§ SOURCE RECORDS
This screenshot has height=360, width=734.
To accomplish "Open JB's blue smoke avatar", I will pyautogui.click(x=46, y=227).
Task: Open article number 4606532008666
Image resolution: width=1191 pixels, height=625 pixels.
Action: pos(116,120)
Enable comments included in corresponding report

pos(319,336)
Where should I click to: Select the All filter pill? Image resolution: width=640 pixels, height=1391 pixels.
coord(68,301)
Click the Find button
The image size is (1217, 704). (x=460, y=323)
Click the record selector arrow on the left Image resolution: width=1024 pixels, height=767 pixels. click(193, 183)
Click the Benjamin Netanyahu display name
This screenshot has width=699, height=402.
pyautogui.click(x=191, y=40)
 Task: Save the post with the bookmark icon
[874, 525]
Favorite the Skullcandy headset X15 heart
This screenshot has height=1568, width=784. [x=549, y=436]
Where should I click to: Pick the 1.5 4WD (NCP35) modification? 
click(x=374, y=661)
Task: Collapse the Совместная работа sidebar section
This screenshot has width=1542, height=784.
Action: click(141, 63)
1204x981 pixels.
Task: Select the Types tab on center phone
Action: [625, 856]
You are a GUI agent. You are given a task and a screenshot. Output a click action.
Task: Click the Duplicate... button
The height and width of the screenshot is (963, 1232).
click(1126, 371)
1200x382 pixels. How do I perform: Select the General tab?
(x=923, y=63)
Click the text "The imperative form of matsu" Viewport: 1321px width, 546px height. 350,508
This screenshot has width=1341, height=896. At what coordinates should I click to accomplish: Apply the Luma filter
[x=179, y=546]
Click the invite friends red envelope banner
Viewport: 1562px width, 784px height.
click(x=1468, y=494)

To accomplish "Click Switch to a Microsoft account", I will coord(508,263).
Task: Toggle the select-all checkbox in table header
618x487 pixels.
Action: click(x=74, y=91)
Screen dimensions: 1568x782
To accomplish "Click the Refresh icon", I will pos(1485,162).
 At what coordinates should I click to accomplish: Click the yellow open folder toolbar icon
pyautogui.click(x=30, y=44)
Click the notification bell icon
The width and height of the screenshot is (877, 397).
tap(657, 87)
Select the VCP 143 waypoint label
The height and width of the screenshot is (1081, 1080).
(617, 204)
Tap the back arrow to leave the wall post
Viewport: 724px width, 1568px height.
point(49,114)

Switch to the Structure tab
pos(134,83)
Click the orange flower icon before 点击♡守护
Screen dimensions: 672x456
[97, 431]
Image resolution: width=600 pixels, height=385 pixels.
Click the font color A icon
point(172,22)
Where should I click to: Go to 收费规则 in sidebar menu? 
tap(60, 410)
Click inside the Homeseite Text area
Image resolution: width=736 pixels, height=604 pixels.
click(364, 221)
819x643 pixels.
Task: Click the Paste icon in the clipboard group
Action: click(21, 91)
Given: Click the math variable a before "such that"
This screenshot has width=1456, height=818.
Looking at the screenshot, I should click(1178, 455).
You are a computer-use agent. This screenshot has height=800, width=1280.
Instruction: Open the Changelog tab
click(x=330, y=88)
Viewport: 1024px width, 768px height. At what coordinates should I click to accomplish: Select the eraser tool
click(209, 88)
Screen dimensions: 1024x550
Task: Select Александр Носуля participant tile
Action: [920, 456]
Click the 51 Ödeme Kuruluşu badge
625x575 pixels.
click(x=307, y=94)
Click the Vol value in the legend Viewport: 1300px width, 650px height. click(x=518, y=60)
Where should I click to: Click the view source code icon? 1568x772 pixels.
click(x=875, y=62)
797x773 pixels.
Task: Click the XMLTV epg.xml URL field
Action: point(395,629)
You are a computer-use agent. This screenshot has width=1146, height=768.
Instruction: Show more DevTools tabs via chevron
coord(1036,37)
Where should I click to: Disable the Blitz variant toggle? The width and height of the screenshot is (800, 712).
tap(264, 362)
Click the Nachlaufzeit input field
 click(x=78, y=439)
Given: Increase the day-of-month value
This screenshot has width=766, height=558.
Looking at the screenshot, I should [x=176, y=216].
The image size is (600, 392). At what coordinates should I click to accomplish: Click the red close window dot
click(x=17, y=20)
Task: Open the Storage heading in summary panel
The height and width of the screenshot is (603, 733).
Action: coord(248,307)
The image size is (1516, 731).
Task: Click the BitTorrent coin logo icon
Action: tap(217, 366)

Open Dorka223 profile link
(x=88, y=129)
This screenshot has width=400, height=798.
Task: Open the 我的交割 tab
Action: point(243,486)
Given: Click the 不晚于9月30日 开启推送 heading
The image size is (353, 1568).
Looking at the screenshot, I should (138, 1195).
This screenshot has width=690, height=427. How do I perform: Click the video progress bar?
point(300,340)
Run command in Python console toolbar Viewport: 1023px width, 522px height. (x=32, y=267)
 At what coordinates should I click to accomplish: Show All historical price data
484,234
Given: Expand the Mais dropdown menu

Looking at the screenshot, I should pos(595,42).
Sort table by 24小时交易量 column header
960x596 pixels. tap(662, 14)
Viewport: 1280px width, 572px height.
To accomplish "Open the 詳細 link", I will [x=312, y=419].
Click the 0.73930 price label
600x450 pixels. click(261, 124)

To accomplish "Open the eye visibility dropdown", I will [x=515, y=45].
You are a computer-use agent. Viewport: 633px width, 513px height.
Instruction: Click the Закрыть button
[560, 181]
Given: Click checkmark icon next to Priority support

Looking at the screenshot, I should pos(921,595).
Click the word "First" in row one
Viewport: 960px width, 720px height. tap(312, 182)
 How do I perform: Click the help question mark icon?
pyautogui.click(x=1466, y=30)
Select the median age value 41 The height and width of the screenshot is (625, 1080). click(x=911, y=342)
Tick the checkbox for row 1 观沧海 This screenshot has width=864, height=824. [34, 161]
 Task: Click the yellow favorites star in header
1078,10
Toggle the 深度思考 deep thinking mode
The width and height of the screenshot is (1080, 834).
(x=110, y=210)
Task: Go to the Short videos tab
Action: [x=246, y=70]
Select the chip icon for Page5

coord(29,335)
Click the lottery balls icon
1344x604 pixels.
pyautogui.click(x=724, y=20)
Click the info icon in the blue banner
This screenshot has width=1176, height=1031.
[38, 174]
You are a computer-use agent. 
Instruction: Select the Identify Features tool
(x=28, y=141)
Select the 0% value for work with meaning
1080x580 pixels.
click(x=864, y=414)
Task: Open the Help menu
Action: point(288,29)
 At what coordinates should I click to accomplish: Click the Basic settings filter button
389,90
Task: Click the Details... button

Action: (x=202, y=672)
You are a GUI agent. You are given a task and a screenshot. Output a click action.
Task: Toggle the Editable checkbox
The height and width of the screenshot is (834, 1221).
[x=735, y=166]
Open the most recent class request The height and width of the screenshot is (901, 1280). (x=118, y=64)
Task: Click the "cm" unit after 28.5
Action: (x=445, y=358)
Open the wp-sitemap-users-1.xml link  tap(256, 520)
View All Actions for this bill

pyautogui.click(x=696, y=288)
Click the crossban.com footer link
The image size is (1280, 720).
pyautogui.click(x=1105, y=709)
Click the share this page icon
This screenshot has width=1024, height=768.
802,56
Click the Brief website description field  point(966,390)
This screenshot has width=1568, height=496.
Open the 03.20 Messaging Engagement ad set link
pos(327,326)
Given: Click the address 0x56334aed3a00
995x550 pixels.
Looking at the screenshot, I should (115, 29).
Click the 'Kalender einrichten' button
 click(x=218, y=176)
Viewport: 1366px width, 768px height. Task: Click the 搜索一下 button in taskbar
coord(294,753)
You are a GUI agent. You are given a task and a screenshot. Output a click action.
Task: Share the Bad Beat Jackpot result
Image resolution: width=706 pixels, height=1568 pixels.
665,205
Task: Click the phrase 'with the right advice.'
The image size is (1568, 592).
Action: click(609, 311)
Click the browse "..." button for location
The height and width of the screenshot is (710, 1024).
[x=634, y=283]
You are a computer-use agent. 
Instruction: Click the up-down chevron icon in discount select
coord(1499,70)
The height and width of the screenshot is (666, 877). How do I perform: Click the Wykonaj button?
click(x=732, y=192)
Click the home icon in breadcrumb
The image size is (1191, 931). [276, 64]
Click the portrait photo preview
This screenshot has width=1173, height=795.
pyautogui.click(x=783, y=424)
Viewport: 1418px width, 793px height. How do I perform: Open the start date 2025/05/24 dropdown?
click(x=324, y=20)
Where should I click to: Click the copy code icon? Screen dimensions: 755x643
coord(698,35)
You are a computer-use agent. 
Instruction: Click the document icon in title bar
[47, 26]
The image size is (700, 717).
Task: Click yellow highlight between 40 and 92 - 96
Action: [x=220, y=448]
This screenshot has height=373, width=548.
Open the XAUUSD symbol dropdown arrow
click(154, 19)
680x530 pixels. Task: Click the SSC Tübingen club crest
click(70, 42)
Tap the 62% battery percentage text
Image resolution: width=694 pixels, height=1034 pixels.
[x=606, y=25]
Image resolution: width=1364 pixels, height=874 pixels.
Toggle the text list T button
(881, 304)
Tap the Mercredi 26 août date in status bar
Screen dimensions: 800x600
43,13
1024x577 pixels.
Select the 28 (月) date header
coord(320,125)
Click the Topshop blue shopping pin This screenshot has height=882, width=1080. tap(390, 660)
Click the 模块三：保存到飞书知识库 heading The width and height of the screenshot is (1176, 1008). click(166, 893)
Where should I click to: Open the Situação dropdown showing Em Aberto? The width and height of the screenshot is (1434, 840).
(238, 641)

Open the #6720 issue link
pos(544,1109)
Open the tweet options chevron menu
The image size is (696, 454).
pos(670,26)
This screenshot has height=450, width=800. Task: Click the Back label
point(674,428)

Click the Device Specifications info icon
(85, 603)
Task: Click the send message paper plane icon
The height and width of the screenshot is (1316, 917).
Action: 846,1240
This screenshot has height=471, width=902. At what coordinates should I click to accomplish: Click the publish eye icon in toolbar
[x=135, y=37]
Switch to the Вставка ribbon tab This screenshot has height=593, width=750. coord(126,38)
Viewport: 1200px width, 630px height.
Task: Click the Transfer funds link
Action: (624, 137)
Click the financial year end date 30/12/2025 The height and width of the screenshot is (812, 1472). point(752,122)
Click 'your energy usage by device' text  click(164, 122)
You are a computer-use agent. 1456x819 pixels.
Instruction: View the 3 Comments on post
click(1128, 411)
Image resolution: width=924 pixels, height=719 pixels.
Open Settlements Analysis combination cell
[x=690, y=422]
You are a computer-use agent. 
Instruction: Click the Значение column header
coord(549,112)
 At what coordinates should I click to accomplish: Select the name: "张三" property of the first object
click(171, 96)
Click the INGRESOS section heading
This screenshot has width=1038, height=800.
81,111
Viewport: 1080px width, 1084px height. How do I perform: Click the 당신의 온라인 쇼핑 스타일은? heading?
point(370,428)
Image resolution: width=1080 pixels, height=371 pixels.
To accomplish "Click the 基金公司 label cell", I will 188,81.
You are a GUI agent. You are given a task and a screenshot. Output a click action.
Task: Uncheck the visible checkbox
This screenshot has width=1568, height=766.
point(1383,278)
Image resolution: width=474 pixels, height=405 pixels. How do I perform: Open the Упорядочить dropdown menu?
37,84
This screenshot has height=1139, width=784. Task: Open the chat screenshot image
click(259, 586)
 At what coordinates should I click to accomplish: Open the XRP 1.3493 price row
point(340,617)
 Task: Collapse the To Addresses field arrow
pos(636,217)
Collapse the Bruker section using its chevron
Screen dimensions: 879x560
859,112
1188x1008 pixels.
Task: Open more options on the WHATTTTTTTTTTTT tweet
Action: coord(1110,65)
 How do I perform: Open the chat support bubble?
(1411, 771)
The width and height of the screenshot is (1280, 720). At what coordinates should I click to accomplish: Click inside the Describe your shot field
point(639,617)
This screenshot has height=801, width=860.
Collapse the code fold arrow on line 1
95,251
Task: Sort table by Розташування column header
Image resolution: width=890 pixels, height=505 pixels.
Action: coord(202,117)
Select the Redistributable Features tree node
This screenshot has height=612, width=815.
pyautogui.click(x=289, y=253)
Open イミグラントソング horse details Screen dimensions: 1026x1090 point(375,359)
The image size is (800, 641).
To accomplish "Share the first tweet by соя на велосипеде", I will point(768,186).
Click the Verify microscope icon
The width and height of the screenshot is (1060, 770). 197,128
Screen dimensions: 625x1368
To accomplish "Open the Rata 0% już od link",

§ TASK OBJECTIVE
Scan the entries above for the line containing "Open the #6720 issue link", and copy it and all lines after it exactly, down to and including the line containing "Image resolution: width=1080".

§ REPLY TO THE TASK
Open the #6720 issue link
pos(544,1109)
Open the tweet options chevron menu
The image size is (696, 454).
pos(670,26)
This screenshot has height=450, width=800. Task: Click the Back label
point(674,428)

Click the Device Specifications info icon
(85, 603)
Task: Click the send message paper plane icon
The height and width of the screenshot is (1316, 917).
Action: 846,1240
This screenshot has height=471, width=902. At what coordinates should I click to accomplish: Click the publish eye icon in toolbar
[x=135, y=37]
Switch to the Вставка ribbon tab This screenshot has height=593, width=750. coord(126,38)
Viewport: 1200px width, 630px height.
Task: Click the Transfer funds link
Action: (624, 137)
Click the financial year end date 30/12/2025 The height and width of the screenshot is (812, 1472). point(752,122)
Click 'your energy usage by device' text  click(164, 122)
You are a computer-use agent. 1456x819 pixels.
Instruction: View the 3 Comments on post
click(1128, 411)
Image resolution: width=924 pixels, height=719 pixels.
Open Settlements Analysis combination cell
[x=690, y=422]
You are a computer-use agent. 
Instruction: Click the Значение column header
coord(549,112)
 At what coordinates should I click to accomplish: Select the name: "张三" property of the first object
click(171, 96)
Click the INGRESOS section heading
This screenshot has width=1038, height=800.
81,111
Viewport: 1080px width, 1084px height. How do I perform: Click the 당신의 온라인 쇼핑 스타일은? heading?
point(370,428)
Image resolution: width=1080 pixels, height=371 pixels.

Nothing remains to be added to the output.